• _Data for analysis_:
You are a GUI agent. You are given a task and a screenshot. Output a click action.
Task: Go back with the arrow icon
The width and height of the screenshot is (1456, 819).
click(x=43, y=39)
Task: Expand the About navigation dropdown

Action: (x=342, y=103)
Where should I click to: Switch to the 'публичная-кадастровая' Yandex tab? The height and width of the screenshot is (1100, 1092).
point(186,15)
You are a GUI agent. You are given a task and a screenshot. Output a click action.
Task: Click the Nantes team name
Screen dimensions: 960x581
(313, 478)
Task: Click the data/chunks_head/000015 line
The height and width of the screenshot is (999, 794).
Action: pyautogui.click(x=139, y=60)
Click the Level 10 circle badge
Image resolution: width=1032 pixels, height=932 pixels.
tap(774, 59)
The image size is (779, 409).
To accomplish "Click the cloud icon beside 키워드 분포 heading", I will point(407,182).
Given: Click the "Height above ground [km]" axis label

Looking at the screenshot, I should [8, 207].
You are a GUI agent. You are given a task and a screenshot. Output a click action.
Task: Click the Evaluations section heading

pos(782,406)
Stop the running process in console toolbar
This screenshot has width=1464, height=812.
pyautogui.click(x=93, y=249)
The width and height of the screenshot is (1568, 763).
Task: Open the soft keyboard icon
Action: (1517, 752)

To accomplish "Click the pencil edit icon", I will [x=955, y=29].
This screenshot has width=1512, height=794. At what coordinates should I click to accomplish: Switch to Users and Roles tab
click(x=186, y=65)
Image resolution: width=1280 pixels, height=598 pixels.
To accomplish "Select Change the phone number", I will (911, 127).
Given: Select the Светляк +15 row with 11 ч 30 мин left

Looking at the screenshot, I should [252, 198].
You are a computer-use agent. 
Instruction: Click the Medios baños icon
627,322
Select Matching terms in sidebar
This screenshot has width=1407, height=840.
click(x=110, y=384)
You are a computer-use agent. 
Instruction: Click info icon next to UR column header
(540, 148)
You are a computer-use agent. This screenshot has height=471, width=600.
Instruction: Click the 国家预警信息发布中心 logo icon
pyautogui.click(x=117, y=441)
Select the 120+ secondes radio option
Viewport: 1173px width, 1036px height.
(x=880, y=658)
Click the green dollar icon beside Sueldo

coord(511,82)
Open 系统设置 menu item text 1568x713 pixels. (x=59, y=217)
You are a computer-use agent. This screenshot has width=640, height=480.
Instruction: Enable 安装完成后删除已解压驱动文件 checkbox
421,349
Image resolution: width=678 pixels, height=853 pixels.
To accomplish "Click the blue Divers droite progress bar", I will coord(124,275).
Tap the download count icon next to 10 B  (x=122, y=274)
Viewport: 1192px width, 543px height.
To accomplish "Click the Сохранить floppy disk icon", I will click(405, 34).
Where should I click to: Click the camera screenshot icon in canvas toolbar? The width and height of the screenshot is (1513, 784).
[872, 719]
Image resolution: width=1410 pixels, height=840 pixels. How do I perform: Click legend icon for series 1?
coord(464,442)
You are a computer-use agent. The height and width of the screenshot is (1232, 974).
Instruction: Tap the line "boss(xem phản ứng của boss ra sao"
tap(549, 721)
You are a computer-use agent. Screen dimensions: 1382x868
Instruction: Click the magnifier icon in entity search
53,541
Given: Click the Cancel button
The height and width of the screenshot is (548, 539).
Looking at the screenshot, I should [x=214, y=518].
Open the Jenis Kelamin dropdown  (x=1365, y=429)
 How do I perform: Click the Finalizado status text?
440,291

• _Exercise_:
Each line from the one containing "Where should I click to: Click" through the end of the material must be output exactly, and no other line.

• _Result for this exercise_:
Where should I click to: Click the camera screenshot icon in canvas toolbar? The width and height of the screenshot is (1513, 784).
[872, 719]
Image resolution: width=1410 pixels, height=840 pixels. How do I perform: Click legend icon for series 1?
coord(464,442)
You are a computer-use agent. The height and width of the screenshot is (1232, 974).
Instruction: Tap the line "boss(xem phản ứng của boss ra sao"
tap(549, 721)
You are a computer-use agent. Screen dimensions: 1382x868
Instruction: Click the magnifier icon in entity search
53,541
Given: Click the Cancel button
The height and width of the screenshot is (548, 539).
Looking at the screenshot, I should [x=214, y=518].
Open the Jenis Kelamin dropdown  (x=1365, y=429)
 How do I perform: Click the Finalizado status text?
440,291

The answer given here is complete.